Vielleicht hilft Dir ja auch der Besuch einer der vielen Selbsthilfegruppen. Gerade jetzt am Anfang.
Persönlicher Kontakt ist wesentlich “intensiver”.

Auf jeden Fall wünsche ich Dir einen harmlosen und entspannten Verlauf… Kop hoch :wink:

Gruß
100proof

100proof

Vielen Dank für deine Worte.
Mach mir schon ziemlich viele Gedanken, hab mir echt ein schönes Leben aufgebaut. Jahrelang 7 Tage Wochen und mehrere Jobs. Jetzt kann ich mir aussuchen was ich tun möchte. Und das soll alles so wegfallen??? AHHH

Naja eigentlich bin ich auch ein positiv Denker… Kleine Schwierigkeit ist einfach nur ich bin Therapeutin und in der Neurologie tätig. Natürlich auch viele MSler… Die die auf Reha kommen, sind halt immer schon recht heftig betroffen. Wir bringen sie aber immer auch wieder weiter oder hoch :wink: , je nachdem wie man es nennen will.

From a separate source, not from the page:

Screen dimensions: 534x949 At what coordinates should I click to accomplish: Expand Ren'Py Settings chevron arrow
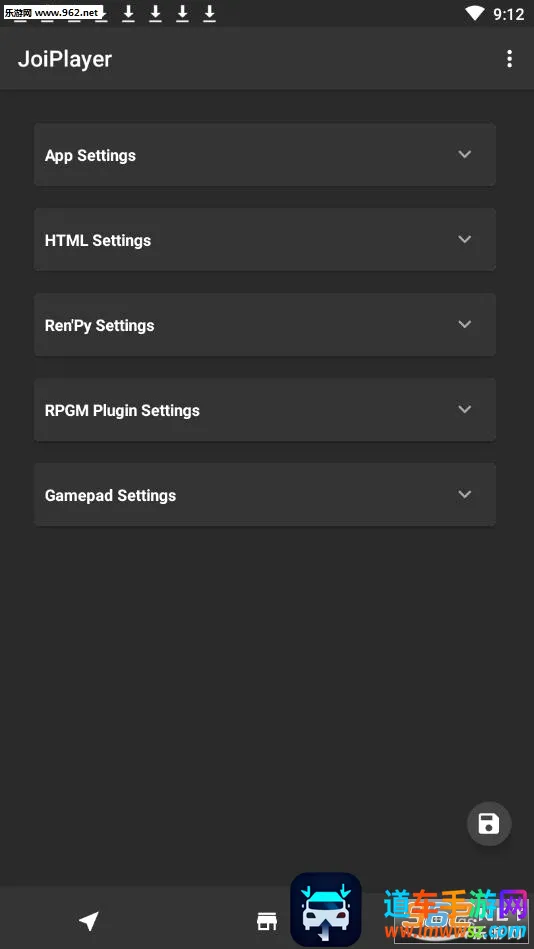pos(464,324)
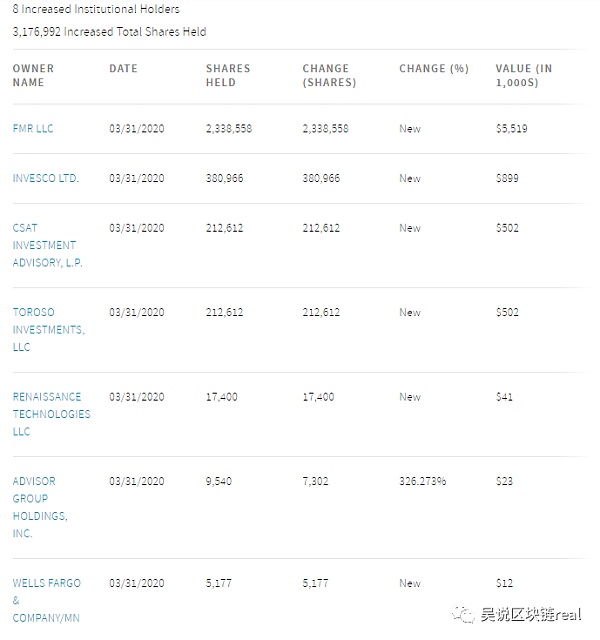
Task: Sort by the Date column header
Action: [123, 69]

Hab mich für Spritzen entschieden, werde aber erst Mitte Februar anfangen, bin davor noch auf Fortbildung und mein Neuro hat gemeint, da ich ja auf alles reagiere, und das nicht zu wenig hätt er mich gerne in der Nähe. Find ich auch gut so.

Mach mir halt nur Gedanken, ob ich so weiter leben kann??? Ich wünsche es mir wirklich so sehr.
Ich meine die Diagnose ist akzeptiert, die regelmäßigen Spritzen - krieg ich irgendwie hin. Aber die Nebenwirkungen - die ich noch nicht kenne, oder vielleicht auch nicht bekomme - *hoffe sooooooo sehr, das ich zu den Glücklichen gehöre. Das macht mir Bauchschmerzen und noch mehr Kopfschmerzen… Das ist grad einfach nervig. Das Warten halt.

Selbsthilfegruppen hab ich in meiner Nähe schon mal geschaut,aber irgendwie helfen mir grad meine Kollegen und Freunde ziemlich viel, und habe ein bisschen Angst, dass wenn ich da hingehem meine Gedanken und mein Kopfchaos weiter geht, oder es mich runter zieht. Hab mich grad wieder richtig im Griff und alles akzeptiert.

Fragen über Fragen, Gedanken über Gedanken…
Das Leben ist soo schön. Abwarten was kommt. Es geht immer weiter.

Danke dir und auch allen hier für die Infos und Antworten.
Tut sehr gut, auch wenn ich nicht jeden Tag reinschaue.